Три еретика | страница 19
На пороге „мрачного семилетия“ русская литература отказывается от образа сильного человека.
Горячечным огнем, уже из наступившей тьмы, вспыхивает на мгновенье гений молодого Достоевского: в страдании раздавленного обстоятельствами бедного маленького человека брезжит какой–то непонятный еще, „запредельный“, „потусторонний“ смысл.
Смысл, который прояснится за пределами наступающей эпохи, по ту сторону ее логики.
Этим пронзительным отсветом гоголевской „Шинели“ замыкается круг „безгеройного времени“.
Такова ситуация, в которой создается вторая повесть Писемского. Повесть о том, как благородный и бессильный идеалист гибнет в обществе неунывающих фанфаронов, практичных „тетушек“ и слабодушных, невменяемо–соблазняемых красавиц. Гибнет не от злых людей и не от явных подлостей, а от всеобщей мельтешни и чепухи, от „всякой всячины“. От несчастного брака, затеянного вроде бы по любви. От извинительной лени, от милой слабости, от доброй податливости. От всеобщего естественного погуливания, пошаливания, пошатывания…
В тяжелое время начинает Писемский. И общий контекст тяжел, и конкретные обстоятельства страшны. Словно бич прошелся по литературе: духом сиротства веет от 1848 года: Белинский в могиле; Герцен в эмиграции; Салтыков в ссылке; Достоевский в каторге.

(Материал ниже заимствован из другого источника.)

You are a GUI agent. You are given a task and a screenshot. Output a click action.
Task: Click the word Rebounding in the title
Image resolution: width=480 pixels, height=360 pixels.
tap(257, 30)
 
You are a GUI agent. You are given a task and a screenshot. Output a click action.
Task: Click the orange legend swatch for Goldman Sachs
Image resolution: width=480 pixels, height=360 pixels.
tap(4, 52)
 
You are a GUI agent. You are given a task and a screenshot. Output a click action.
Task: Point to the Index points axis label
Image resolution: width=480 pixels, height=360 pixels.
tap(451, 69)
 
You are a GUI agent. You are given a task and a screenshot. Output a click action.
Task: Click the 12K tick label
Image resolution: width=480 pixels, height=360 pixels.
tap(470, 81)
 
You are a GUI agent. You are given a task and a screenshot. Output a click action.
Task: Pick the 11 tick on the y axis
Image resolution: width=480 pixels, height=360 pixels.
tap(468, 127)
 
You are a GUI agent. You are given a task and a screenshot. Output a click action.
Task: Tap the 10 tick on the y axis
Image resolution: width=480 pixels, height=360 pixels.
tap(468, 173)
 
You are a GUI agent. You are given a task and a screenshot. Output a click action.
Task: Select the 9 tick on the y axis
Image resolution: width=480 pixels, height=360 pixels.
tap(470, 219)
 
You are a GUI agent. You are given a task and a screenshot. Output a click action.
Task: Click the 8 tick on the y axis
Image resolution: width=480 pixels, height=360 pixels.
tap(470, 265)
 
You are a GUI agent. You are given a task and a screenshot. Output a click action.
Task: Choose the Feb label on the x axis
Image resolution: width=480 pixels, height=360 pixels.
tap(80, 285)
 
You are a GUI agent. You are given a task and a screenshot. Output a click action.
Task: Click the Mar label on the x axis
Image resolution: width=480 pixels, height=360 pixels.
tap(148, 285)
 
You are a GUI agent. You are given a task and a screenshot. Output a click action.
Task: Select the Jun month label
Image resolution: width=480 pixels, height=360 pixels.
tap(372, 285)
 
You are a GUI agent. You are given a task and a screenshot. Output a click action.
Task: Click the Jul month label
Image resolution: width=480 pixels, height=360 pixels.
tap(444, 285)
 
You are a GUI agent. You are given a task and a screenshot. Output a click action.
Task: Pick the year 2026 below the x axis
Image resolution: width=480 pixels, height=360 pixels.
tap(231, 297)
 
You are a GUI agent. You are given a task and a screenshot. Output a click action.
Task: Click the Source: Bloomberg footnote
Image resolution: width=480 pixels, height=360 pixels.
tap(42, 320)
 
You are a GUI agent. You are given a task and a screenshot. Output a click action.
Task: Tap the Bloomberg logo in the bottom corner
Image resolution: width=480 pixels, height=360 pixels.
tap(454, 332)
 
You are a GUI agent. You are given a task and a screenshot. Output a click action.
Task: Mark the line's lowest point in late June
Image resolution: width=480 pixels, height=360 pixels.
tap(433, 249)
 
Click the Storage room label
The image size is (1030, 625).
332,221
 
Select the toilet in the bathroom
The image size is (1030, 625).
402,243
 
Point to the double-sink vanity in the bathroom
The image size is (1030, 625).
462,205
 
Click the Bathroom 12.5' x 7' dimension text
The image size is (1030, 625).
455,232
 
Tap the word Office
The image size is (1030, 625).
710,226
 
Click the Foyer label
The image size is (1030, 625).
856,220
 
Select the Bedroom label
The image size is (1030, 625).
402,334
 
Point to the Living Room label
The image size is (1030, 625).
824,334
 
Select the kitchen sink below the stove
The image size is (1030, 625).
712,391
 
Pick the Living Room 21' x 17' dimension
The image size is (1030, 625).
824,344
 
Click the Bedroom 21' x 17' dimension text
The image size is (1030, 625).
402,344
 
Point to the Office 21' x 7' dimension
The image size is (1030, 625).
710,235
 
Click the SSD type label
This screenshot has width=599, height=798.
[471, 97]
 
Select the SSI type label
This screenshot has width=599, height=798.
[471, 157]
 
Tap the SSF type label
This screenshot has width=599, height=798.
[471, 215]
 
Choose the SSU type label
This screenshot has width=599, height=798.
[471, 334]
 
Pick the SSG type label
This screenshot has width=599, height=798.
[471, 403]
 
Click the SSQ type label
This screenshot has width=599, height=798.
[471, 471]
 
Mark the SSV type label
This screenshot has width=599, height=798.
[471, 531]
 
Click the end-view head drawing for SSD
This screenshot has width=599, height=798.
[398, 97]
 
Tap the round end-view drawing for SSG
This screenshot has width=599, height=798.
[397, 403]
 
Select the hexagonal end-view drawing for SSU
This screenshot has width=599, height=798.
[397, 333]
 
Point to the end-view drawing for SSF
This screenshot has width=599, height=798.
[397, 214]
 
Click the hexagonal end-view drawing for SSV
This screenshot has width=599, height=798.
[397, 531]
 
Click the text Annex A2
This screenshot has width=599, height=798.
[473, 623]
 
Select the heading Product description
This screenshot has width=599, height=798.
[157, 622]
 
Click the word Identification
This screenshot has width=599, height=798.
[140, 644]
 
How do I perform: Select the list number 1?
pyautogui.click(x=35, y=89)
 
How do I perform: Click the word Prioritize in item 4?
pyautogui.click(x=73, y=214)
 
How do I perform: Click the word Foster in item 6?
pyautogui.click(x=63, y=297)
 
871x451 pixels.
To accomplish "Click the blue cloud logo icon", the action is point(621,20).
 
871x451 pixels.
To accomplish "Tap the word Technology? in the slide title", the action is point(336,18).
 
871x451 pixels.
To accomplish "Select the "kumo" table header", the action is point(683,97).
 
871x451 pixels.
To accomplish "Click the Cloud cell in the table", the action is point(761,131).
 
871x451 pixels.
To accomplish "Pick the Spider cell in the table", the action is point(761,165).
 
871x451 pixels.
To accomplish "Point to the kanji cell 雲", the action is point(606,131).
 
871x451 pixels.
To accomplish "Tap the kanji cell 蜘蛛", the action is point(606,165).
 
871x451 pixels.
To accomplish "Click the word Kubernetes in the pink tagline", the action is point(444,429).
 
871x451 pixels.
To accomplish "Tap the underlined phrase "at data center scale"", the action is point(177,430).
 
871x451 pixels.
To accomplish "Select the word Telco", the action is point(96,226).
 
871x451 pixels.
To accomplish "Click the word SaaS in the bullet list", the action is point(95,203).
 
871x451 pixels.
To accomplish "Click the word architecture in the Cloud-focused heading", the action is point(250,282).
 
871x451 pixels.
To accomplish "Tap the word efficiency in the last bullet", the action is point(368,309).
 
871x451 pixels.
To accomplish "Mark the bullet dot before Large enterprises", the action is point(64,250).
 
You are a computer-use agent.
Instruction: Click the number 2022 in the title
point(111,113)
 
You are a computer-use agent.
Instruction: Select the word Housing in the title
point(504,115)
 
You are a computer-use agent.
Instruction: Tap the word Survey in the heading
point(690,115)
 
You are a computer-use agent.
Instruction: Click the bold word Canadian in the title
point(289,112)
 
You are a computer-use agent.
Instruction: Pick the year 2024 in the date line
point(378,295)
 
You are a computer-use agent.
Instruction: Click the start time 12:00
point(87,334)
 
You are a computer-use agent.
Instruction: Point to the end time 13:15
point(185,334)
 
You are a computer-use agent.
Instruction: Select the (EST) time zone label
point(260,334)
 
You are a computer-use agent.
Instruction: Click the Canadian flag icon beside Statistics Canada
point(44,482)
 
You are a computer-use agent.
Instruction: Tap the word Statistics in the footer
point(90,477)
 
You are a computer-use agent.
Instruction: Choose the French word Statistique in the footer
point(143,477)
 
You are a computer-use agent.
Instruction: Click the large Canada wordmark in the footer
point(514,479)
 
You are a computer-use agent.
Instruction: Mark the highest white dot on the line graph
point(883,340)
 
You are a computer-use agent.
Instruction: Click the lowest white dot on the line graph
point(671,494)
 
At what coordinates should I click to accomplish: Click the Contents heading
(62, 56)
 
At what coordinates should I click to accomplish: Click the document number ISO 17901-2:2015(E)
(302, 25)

Враз побледневшие журналы начинают нести старательный вздор, печатают нечто невинное, „нейтральное“: заполняют пустоты. Впрочем, болтовня идет с намеками. Ядовитая полемика, продолжающаяся между авторами петербургскими („западниками“, „либералами“, людьми „просвещенными“ и „прогрессивными“) и москвичами („славянофилами“, „почвенниками“, людьми „консервативными“ и „ретроградными“), мало кого обманывает: по остроумной догадке позднейшего мемуариста Павла Анненкова, это не что иное, как имитация былых браней, — единственная возможность посреди гробового молчания явить бодрость, своеобразный псевдонимный способ обмена политическими идеями. Мы бы сказали теперь, что это брань „по перечислению“: мелкие подколы и ловля „блох“ у противника должны свидетельствовать о несогласиях фундаментальных, о которых сказать нельзя.
В неслышных глубинах, впрочем, тоже происходят сдвиги. Петербургские журналы уже не исповедуют ни настоящего „западничества“, ни реальной „прогрессивности“. Программы размыты. „Современник“, только что перешедший из неумелых рук Плетнева в умелые руки Некрасова, еще только нащупывает линию. Солидные „Отечественные записки“, потерявшие Белинского, а потом и Валериана Майкова, едва удерживают линию. „Библиотека для чтения“, линии никогда не державшая, покоится в объятиях Сенковского, у которого по старости исчезает даже и зубоскальский блеск. Мелкая рябь идет по „просвещенным“ и „либеральным“ журналам.